> REQUIRED TASKS:
(a) Quote the Orkut outage post below word for word, from "google's cache in" up to and including "system highly scalable.".
(b) According to the notice quoted in the Orkut outage post below, how will users learn that the site is running again?

> TEXT SHOWN:
>>>

Orkut Goes Dark, At Least For A Bit
caferace writes "As quickly as it went up, Orkut is offline, as least temporarily. Google's experiment in social networking had a huge rise in members over the last few days, and things got chaotic pretty quick, revelaing some scaling issues not well anticipated. It still ran quickly, but like infestations of mice, people were going where they shouldn't, exposing the systems weaknesses. :) Smart to pull the plug and work out some of the kinks. From the notice: 'We've taken orkut.com offline for a few days as we implement some improvements and upgrades suggested by users. Since orkut is in the very early stages of development, it's likely to be up and down quite a bit during the coming months. None of the information you've entered will be deleted, and none of the connections you've made will be lost. And, if all goes well, you should see some significant improvements when we come back online. We'll send an email once everything is ready and running again. Thanks for your feedback and for bearing with us as we work our way up the learning curve. The orkut team'"
So that explains why nobody invited me--the site's down.
google's cache in case you missed it.
help fill in hidden movie endings @ End of the Credits
Well, I'm glad that the people at Orkut are working on their user system. I'm hoping that they end up making their system highly scalable.

<<<

> DATA:
>>>

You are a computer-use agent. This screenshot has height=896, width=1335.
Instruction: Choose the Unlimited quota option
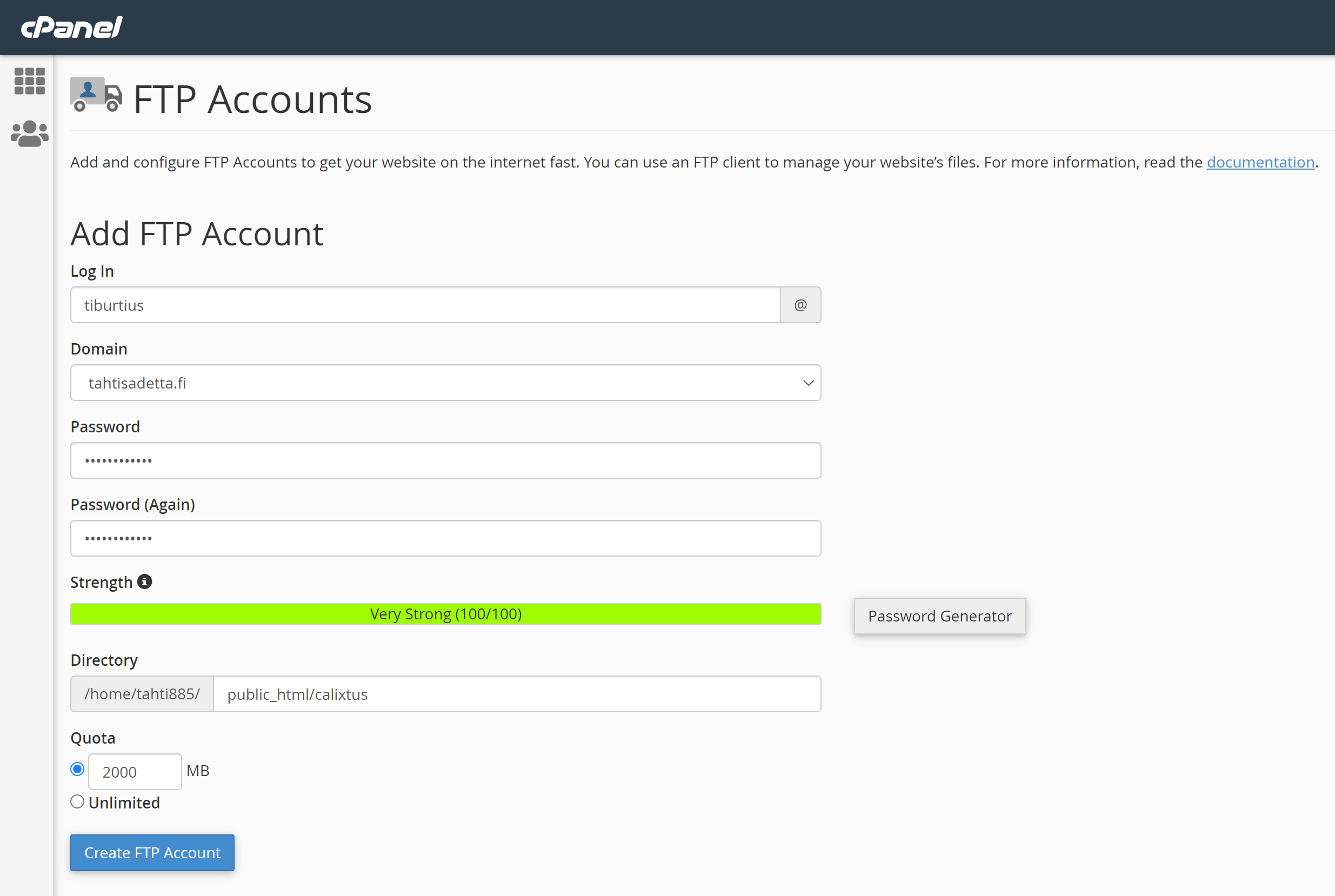[77, 801]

<<<

> SOLUTIONS TO THE TASKS:
(a)
google's cache in case you missed it.
help fill in hidden movie endings @ End of the Credits
Well, I'm glad that the people at Orkut are working on their user system. I'm hoping that they end up making their system highly scalable.

(b) The orkut team will send an email once everything is ready and running again.